Insurance Coverage: In 2012, 50.4 percent of African-Americans in comparison to 74.4 percent of non-Hispanic Whites used private health insurance. Also in 2012, 40.6 percent of African-Americans in comparison to 29.3 percent of non-Hispanic Whites relied on Medicaid, public health insurance. Finally, 17.2 percent of African-Americans in comparison to 10.4 percent of non-Hispanic whites were uninsured.
Better health can save you money that’s needed elsewhere.
How could Obamacare Repeal Affect You?
As a potential repeal of the Affordable Care Act looms with no obvious replacement, many experts are already painting a dire portrait of what that may mean for Americans: One million lost jobs, longer workdays, and delayed retirement says an NBC report3 .
As noted above, the future of health care will be adversely affected. You now know some of the reasons why these health care tips are so valuable.
Where do I start?
It can be hard to control your weight when you are not sure what to eat and drink, do not know the best ways to be physically active, or have limited time and money.
Start by talking to your doctor about ways to improve your eating, drinking, and physical activity habits. Consuming healthier foods and beverages and getting regular physical activity may help you reach and stay at a healthy weight. And write down your own questions before your visit, so you are prepared. Jay Harold has a post that could be helpful, “10 Questions To Ask Your Doctor: And More!”
What if I can’t drink milk?
Milk is an excellent source of calcium and vitamin D. If you can’t digest lactose (the sugar found in milk), try these foods for calcium:
- dark leafy vegetables like collard greens or kale
- “lactose-reduced” low-fat or fat-free milk, or soy beverages with added calcium and vitamin D
- orange juice with calcium
Practice making good food and beverage choices
Healthy food and beverage choices give your body the fuel it needs, helps you stay full longer, and improve your health.
The federal dietary guidelines advise adults to consume these foods and beverages:
- fruits and vegetables
- seafood, lean meats and poultry, eggs, beans, and unsalted nuts and seeds
- fat-free or low-fat milk and milk products, including fortified soy beverages
- whole grains like oatmeal, whole-wheat bread, and brown rice
Think of ways that you can add healthy foods and beverages to your life.
Try these ideas:
- Cover half of your plate with fruits and veggies and choose high-fiber foods like beans and whole-grain breads and cereals. Fruits and veggies may be fresh, canned in 100 percent fruit juice, frozen, or dried, and may be whole, cut-up, or pureed. Look for low- or no-salt options when buying canned or frozen veggies.
- Choose a healthy option like a salad topped with grilled chicken (not fried) or ask for a side of steamed veggies instead of fries when you eat away from home.
- Choose water, fat-free milk, or sugar-free coffee or tea rather than sugary beverages.
Write down your ideas for changes you could make to eat and drink healthier and a date when you will start.

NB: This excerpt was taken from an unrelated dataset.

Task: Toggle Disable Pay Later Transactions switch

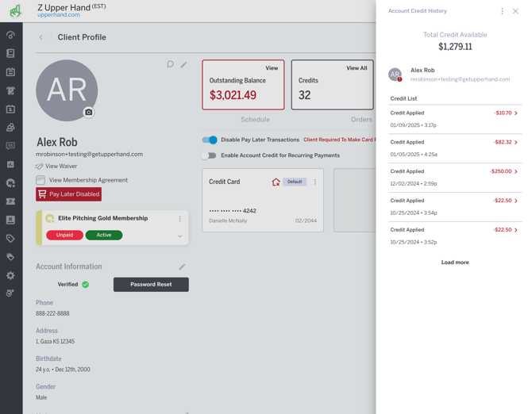Action: click(210, 140)
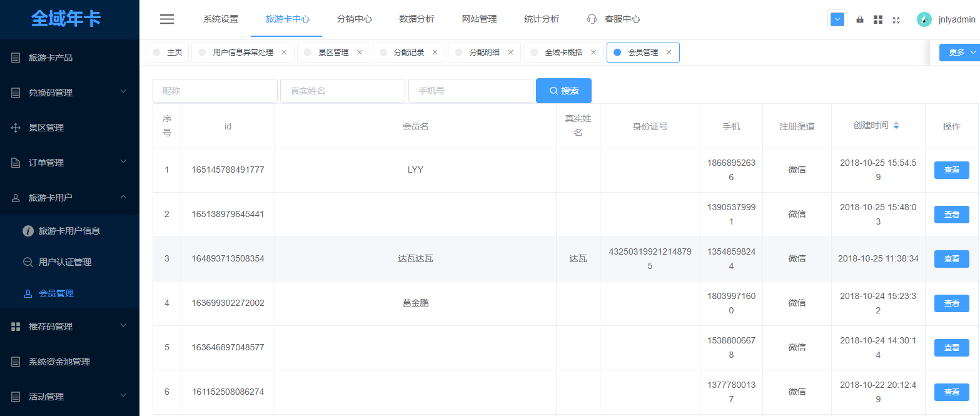
Task: Close the 全域卡概括 tab
Action: [594, 53]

At first, make one change. Once you have made one change, you can add another.
Tools You Can Use:
Choose foods and beverages with few or no empty calories.

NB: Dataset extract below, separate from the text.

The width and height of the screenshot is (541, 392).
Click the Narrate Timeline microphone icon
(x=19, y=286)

Some examples of foods and beverages that provide nutrients, shown in forms with and without empty calories, are:
|Foods and Beverages with Some Empty Calories
|Foods and Beverages with Few or No Empty Calories
|baked chicken breast without skin
|fruit canned in syrup
|fruit canned in 100 percent fruit juice
Making better choices, like baking instead of frying chicken, can help you cut down on the added sugars and solid fats you eat or drink.
Commit to eating and drinking fewer foods, beverages, and snacks that have solid fats and/or added sugars.
Many foods and beverages have empty calories (calories from solid fats and/or added sugars). Calories from solid fats and added sugars are often called empty calories because they have few or no nutrients.
- Solid fats (or saturated fats) are fats that are solid at room temperatures, like butter and shortening. Some solid fats are found naturally in foods. They can also be added to foods like potato chips by food companies.
- Added sugars are sugars and syrups that are added when foods or beverages like soda are made.
Solid fats and added sugars can add a lot of calories to what you eat and drink. As noted in the above chart, fried chicken, whole milk, and sugar-sweetened cereal are examples of foods and beverages with some empty calories. Baked chicken breast without skin, fat-free milk, and whole-grain cereal are examples of foods and beverages with few or no empty calories.
Jay Harold, like many Black Americans, must improve his food choices.
A few empty calories is okay, but most people get too many. You can limit empty calories by consuming foods and beverages with empty calories less often or by decreasing the amount you eat or drink.
Try these ideas to reduce or cut empty calories:
- Replace snacks like chips and sweets with fat-free yogurt or baby carrots. And buy low-fat and sugar-free versions of your favorite snacks to limit the amount of empty calories you eat or drink. Check that these products have fewer calories than the regular products.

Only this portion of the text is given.